He blames the scribe, thanks to whose most curious whims and fancies he spent half an hour waiting outside Scala Sancta and had ample time to, oh, pick his teeth, rub his neck, lean back and watch the babes (so scantily dressed, those tourists)... He watched traffic pass by and tried not to glance around the corner or, later, listen to the scribe's whine that her knees might be shot forever. Scusa, he's told her. It'll hurt, he said. You won't believe how much knees can hurt, which she brushed off with a handwave and filed past to laboriously make her way up.

His Excellency does not pretend to have an idea whom or what she prayed to while creeping up the stairs, caught in the sweating and wincing throng (look, you don't just stand up in the middle and say, dude, I've had it, where's the elevator, let me out; you're in it for the life of your knees), but he did catch a few glances of a supremely pained face. Exquisite pain, really. And there were tears, too, he thinks, although when pressed the scribe couldn't say why.

Yes, that was that. [insanejournal.com profile] liriaen shuffling up the Scala Sancta.
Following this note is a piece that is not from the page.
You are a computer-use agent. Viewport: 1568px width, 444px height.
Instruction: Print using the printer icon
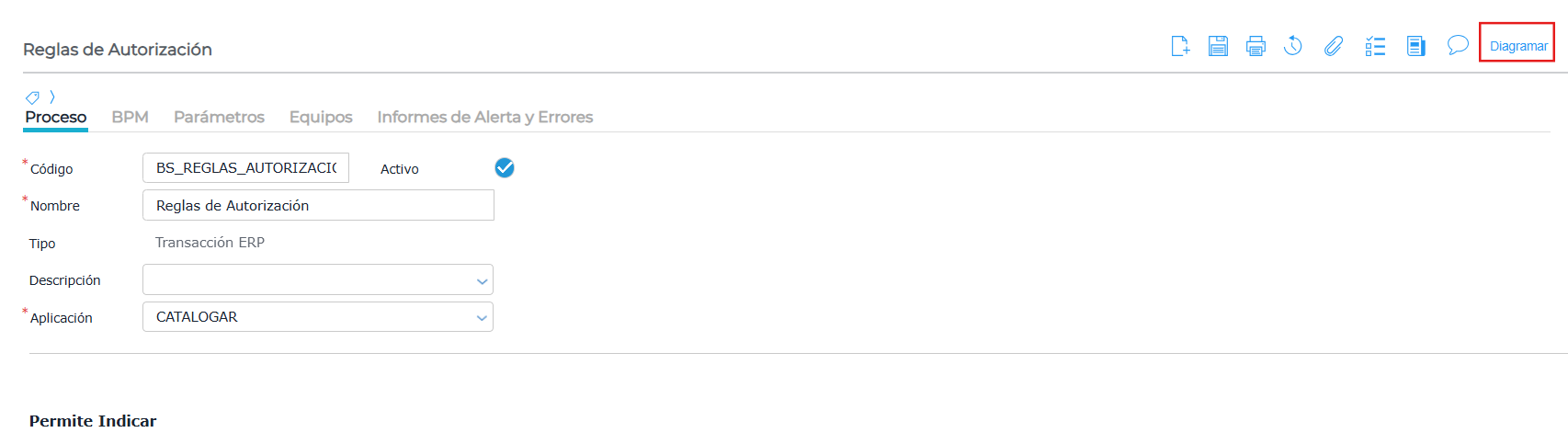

Then she limped to the scenes of horrific torture and mutilation in San Stefano Rotondo, walking very funny, he thought. Later, His Excellency was a bit peeved there was no mention of him in the IL '400 A ROMA exhibit, but... there was notable mention of His Holiness his father:

"Despite the very negative literature that describes him and his unquestionable political responsibilites, the Spanish Rodrigo Borgia was an enlightened guide, who promoted art and the humanist aspect of the papacy. Indeed, he surrounded himself with artists and men of letters, and commissioned to Pintoricchio and to his workshop the famous frescoes decorating the papal apartment in some of the rooms that had belonged to Nicholas V."

As to the experts' notion that underneath Raffael's daubings in what used to be Cesare's suites lie veritable Piero della Francesca frescoes... he keeps oddly silent. He suggest the scribe and he go to Santa Maria in Aracoeli now and see some more of Pintoricchio's work.

(Oh, and last night the scribe dragged him to a Literature Festival held inside the ruins of the Basilica di Massenzio, and he'll hate her forever for the boredom that Stefan Merrill Block put him through. Hate her.)